*Given passage*:
──────────────────────────────
Species of butterfly

Arhopala pseudomuta, Raffles's oakblue, is a species of butterfly belonging to the lycaenid family. It was described by Otto Staudinger in 1889. It is found in Southeast Asia - Peninsular Malaya, Singapore (A. p.)pseudomuta), Langkawi, Mergui, Burma, Thailand (A. p. ariavana Corbet, 1941), Sumatra, Borneo (A. p. contra (Evans, 1957))

==Description==
A. pseudomuta is much larger than elopura, the male violettish-blue, almost-lilac, the under surface regularly marked, as is to be seen from the figure; Malacca, Borneo. A. rafflesii Nic. [synonym] above dark blue instead of violet, with a slight difference of the postmedian band on the hindwing beneath, where the 4th spot is slightly removed towards the margin.

==Subspecies==
- Arhopala pseudomuta pseudomuta (Peninsular Malaysia, Singapore)
- Arhopala pseudomuta ariavana Corbet, 1941 (Langkawi, Mergui, Burma, Thailand)
- Arhopala pseudomuta contra (Evans, 1957) (Sumatra, Borneo)

==Etymology==
The English name honours Stamford Raffles.
──────────────────────────────
*Description of the task*:
Answer these questions using the passage on Raffles's oakblue:
(a) Who described the species, and in what year?
(b) Which subspecies is found in Sumatra and Borneo?
(c) Whom does the English name honor?

*Data records*:
──────────────────────────────
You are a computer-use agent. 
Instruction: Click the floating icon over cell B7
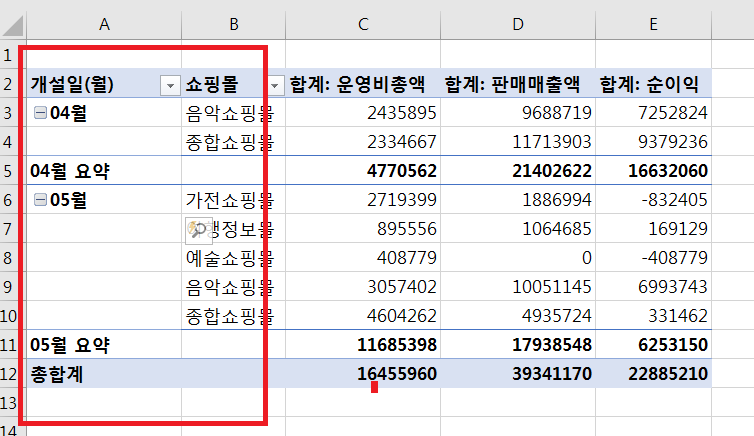(x=196, y=230)
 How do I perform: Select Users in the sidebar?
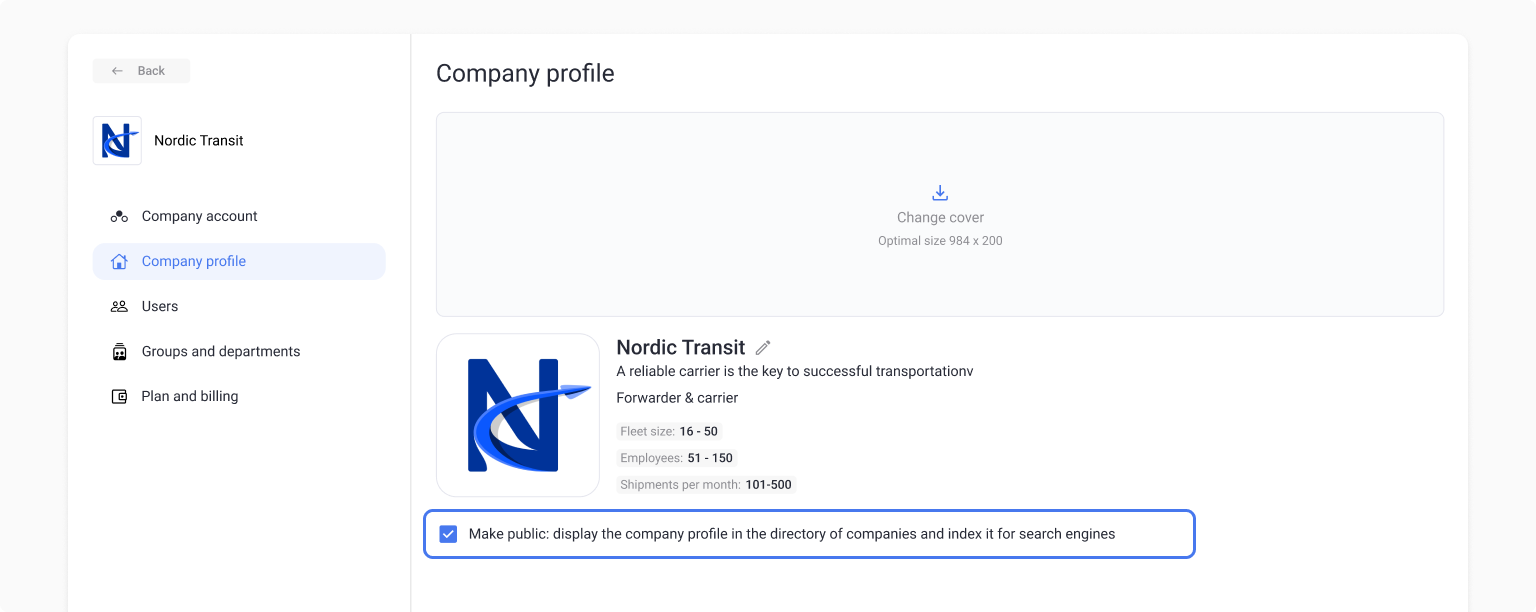[x=160, y=307]
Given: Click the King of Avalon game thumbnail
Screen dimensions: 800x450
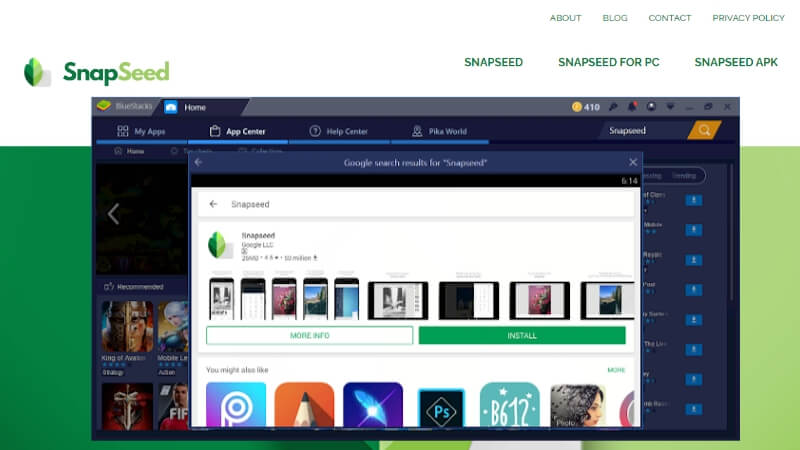Looking at the screenshot, I should (x=127, y=327).
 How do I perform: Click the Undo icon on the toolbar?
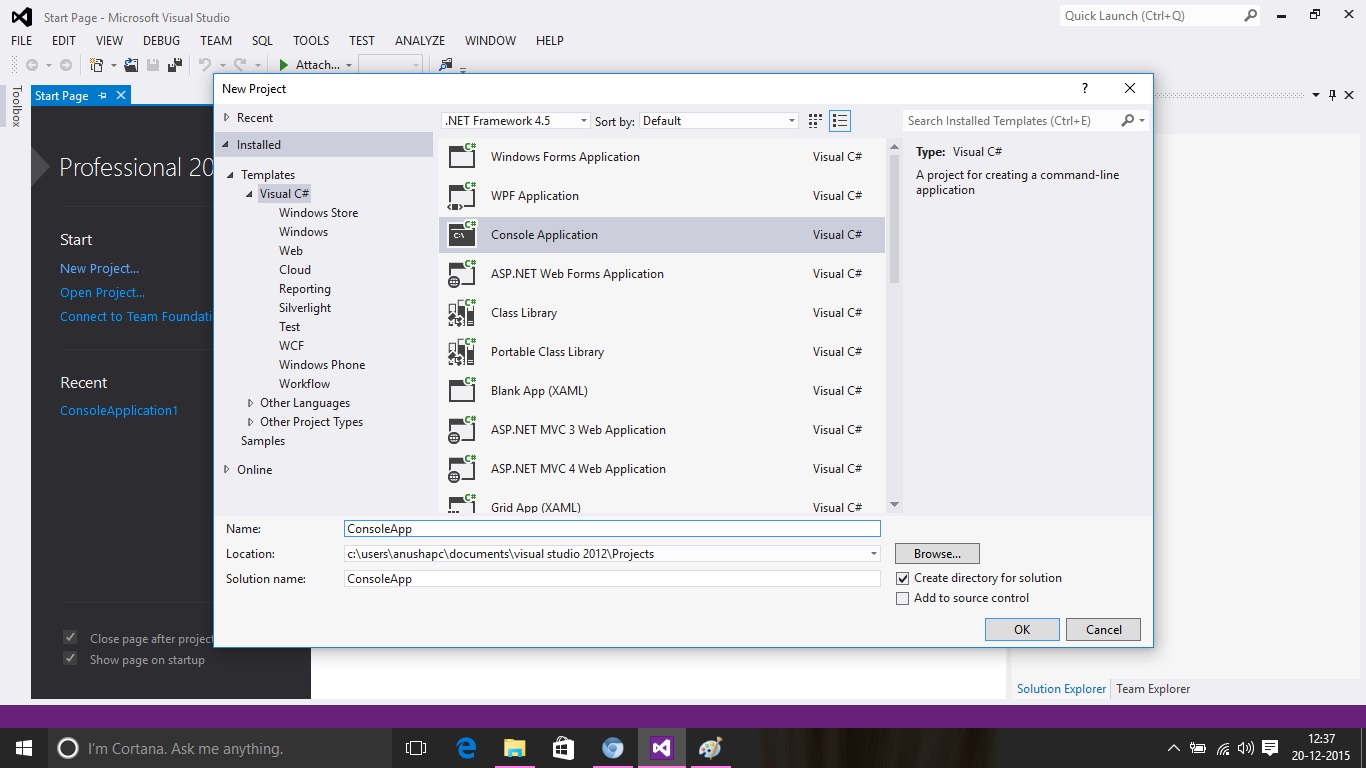[x=205, y=64]
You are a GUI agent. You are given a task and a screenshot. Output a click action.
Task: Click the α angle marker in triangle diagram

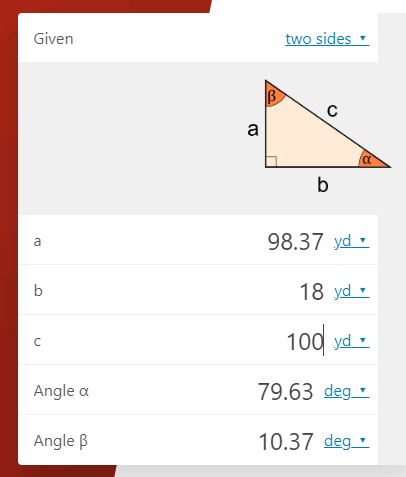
──────────────────────────────
*Task response*:
(a) Otto Staudinger, in 1889.
(b) Arhopala pseudomuta contra.
(c) Stamford Raffles.